This introductory module establishes the essential theoretical framework, distinguishing between Traditional (Discriminative) AI and the new paradigm of Generative AI. We will delve into the core concepts, including the Transformer architecture and the process by which Large Language Models (LLMs) are trained via pre-training, fine-tuning, and Reinforcement Learning from Human Feedback (RLHF). Key technical aspects such as tokenization and the context window will be clarified, alongside an essential discussion of the inherent limitations and ethical risks, such as hallucination and bias, necessitating a responsible approach to deployment.
Moving beyond basic command-response, this module focuses on mastering Prompt Engineering, the critical skill for eliciting reliable and high-quality outputs from LLMs. Learners will be introduced to structured methodologies for crafting effective prompts, emphasizing the assignment of persona/role, clear definition of constraints, and specifying precise output formats. Advanced techniques will cover Few-Shot Learning (providing examples) and Chain-of-Thought (CoT) prompting, which instructs the model to articulate its reasoning before delivering the final result. Practical exercises will emphasize the iterative process required to refine and “debug” prompts for maximum operational reliability.
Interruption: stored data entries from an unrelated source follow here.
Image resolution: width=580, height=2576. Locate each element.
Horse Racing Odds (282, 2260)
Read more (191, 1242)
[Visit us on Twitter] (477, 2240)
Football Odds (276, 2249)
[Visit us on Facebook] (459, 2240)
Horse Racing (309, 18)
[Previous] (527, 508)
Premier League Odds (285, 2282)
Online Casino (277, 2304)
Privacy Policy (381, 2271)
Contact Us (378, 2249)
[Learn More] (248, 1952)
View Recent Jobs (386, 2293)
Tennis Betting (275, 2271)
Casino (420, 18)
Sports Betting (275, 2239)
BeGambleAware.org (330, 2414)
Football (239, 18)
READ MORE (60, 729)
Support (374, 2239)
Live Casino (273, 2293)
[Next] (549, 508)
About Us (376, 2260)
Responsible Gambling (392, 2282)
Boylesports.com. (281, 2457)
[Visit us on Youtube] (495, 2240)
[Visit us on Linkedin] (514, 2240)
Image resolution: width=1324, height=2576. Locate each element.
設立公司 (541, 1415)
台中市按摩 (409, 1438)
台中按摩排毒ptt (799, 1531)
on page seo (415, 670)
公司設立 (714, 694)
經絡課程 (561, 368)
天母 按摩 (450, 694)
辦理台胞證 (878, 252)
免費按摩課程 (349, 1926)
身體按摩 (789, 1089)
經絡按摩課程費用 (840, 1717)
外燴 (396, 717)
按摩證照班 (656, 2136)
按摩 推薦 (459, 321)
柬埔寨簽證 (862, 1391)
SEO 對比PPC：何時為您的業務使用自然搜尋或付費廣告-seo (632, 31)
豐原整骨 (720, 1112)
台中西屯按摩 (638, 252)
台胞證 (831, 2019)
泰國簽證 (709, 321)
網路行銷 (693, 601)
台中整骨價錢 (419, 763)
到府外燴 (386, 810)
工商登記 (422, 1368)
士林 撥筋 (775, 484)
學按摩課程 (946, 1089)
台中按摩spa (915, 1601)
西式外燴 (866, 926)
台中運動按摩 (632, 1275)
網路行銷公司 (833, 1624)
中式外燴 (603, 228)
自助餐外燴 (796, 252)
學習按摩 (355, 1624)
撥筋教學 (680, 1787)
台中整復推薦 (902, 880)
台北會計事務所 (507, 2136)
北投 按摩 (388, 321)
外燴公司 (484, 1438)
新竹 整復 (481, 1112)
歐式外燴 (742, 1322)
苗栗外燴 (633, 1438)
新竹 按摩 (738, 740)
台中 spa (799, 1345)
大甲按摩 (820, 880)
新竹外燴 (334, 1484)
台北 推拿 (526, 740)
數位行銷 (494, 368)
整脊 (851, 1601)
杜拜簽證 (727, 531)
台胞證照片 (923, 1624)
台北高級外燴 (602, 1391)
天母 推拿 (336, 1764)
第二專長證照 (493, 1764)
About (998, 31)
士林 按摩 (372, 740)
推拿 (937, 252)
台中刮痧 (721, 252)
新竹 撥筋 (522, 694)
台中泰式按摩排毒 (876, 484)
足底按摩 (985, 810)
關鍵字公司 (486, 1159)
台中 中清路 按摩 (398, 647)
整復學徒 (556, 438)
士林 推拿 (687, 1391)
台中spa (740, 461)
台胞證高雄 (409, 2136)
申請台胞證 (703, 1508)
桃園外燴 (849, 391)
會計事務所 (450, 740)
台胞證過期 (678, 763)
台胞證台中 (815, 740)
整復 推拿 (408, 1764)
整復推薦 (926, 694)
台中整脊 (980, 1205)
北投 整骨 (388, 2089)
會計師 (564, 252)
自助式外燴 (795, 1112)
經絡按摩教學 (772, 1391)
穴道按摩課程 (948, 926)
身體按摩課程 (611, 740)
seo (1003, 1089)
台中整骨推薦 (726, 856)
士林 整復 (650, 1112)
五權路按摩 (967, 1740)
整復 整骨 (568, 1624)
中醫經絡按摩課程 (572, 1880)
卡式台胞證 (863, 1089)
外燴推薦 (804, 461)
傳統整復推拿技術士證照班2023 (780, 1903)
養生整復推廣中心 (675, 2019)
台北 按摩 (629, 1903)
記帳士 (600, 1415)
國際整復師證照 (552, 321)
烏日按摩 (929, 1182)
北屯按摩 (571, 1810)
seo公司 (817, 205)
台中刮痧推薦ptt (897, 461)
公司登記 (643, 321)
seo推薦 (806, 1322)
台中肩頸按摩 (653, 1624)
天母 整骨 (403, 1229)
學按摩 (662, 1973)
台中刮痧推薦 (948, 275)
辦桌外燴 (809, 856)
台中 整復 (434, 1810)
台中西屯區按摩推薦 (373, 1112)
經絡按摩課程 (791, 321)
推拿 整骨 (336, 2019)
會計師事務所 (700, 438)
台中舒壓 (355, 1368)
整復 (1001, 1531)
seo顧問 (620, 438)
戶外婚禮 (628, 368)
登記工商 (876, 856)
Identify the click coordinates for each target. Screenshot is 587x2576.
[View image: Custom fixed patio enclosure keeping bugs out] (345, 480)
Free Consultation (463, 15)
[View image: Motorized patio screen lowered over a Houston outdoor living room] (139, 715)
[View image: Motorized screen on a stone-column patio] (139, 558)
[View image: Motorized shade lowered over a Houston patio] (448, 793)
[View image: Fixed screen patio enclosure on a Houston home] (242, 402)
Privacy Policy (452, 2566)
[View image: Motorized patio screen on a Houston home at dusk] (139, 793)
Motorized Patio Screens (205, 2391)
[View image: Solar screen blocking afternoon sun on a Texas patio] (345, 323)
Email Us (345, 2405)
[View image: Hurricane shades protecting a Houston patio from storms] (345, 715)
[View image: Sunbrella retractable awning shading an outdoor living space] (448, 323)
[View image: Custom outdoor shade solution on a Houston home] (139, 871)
This module provides practical competency across the three major industry platforms: ChatGPT (OpenAI), Gemini (Google), and Copilot (Microsoft). The focus will be on leveraging the unique strengths of each tool for professional application. We will explore multimodal capabilities in platforms like Gemini and analyze the specialized role of Copilot in the software engineering lifecycle, including efficient code generation, debugging, and integration within the Integrated Development Environment (IDE). The module concludes with a comparative analysis of output quality, speed, and suitability for specific enterprise use cases.
Elevating the scope from simple prompting to complex systems, this module introduces the architecture and function of AI Agents. An Agent is defined as an autonomous system comprising an LLM (the intelligent core), Memory, and access to Tools (e.g., search engines, code execution). We will examine the operational flow, known as the Observe-Plan-Act Loop, which enables agents to manage multi-step, goal-oriented tasks. The module highlights the application of these agents in Engineering Automation, covering areas such as automated software testing, documentation generation, and complex workflow management using foundational concepts from agentic frameworks.
The final module serves as the capstone, focusing on the practical implementation of Gen AI within a professional engineering context. The central topic will be Retrieval Augmented Generation (RAG), the industry standard pattern for securely grounding LLMs with proprietary enterprise data. Learners will understand the complete RAG pipeline: data ingestion, chunking, embedding, vector database search, and answer synthesis. This knowledge facilitates the design of safe, non-hallucinatory applications. The module concludes with a review of Responsible AI principles, ensuring all generated projects adhere to standards of fairness, accountability, and transparency.